The most important of the contentions is that four of the six convicts who have been granted remission are Sri Lankan nationals. Granting remission to a terrorist of foreign nation, who was duly convicted in accordance with the law of the land for assassinating the former Prime Minister, is a matter which has international ramifications and, therefore, falls squarely within the sovereign powers of the Union of India, it has said.
The Supreme Court had disapproved of the action of the Tamil Nadu governor forwarding to the President the recommendation of the state council of ministers to pardon Perarivalan. It found no reason nor the source of the governor’s power backed by the Constitution to refer a recommendation made by the state Cabinet to the President, and termed his action as “contrary to the constitutional scheme”.

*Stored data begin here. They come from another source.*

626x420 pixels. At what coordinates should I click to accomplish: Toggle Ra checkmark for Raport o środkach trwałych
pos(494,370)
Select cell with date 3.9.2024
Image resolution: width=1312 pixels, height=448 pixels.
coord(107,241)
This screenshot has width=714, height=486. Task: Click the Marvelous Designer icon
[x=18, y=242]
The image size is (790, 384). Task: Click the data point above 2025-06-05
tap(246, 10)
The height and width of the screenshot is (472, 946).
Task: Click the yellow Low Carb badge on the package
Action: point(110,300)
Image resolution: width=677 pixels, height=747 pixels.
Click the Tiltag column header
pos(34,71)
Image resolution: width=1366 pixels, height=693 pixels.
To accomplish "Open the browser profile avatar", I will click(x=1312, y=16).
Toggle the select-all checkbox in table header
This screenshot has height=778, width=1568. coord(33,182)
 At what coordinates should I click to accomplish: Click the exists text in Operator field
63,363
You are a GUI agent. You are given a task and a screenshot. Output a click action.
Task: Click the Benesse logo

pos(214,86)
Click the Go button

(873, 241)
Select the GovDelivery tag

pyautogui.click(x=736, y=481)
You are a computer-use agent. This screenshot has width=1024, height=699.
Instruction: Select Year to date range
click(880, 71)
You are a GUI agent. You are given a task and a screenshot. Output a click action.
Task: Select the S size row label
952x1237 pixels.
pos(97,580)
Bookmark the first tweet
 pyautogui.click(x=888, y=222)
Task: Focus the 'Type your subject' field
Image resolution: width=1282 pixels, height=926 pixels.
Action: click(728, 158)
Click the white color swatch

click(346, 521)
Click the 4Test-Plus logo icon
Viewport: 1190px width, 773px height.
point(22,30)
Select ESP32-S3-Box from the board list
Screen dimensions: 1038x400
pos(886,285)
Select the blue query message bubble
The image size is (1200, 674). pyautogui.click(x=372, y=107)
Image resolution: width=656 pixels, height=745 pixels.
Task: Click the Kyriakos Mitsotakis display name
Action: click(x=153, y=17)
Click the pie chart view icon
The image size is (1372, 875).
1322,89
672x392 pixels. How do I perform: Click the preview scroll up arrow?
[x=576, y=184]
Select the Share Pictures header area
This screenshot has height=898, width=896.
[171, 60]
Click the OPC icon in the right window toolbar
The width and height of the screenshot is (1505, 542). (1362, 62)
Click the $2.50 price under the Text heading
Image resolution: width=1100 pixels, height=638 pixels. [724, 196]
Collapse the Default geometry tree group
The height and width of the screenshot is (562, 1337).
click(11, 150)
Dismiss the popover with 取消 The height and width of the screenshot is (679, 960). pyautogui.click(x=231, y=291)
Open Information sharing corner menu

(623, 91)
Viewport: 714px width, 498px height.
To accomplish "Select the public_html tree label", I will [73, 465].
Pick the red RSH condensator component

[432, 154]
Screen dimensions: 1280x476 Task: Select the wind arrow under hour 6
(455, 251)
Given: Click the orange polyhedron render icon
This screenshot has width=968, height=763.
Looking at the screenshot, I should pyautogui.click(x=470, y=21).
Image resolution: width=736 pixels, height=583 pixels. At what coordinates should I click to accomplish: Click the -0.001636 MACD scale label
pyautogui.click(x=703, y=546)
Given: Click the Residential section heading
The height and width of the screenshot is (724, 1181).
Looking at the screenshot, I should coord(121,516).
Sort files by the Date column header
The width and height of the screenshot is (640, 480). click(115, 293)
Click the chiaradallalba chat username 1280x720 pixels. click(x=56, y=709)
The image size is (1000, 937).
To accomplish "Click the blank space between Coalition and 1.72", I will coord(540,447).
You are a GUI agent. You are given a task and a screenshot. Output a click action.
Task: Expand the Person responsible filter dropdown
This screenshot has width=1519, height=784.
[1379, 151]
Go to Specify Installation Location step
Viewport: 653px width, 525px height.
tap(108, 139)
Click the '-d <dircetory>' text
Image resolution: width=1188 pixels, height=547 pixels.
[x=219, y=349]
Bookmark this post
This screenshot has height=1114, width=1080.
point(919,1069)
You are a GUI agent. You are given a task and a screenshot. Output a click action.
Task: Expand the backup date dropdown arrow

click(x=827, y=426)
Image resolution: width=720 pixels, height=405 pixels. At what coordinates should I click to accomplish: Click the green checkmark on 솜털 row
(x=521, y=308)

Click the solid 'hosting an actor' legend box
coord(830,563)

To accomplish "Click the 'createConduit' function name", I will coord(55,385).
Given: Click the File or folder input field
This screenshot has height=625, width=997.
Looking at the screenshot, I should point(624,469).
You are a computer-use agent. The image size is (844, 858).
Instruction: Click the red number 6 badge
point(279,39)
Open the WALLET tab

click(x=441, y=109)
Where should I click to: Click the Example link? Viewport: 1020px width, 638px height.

The Constitution has clearly defined the governor’s power to grant remission, and it makes no qualification of the nature of the crime, nor of the beneficiary. The Union government, on the other hand, wants it to be heard given the particular circumstances in the case: one is the terror angle to the crime and, second, the nationality of the perpetrator/beneficiary. The positions are clearly contradictory, and hence the apex court needs to be open, and at the same time very circumspect, while dealing with the powers of the Union and states as determined by a Constitution which is federal in nature....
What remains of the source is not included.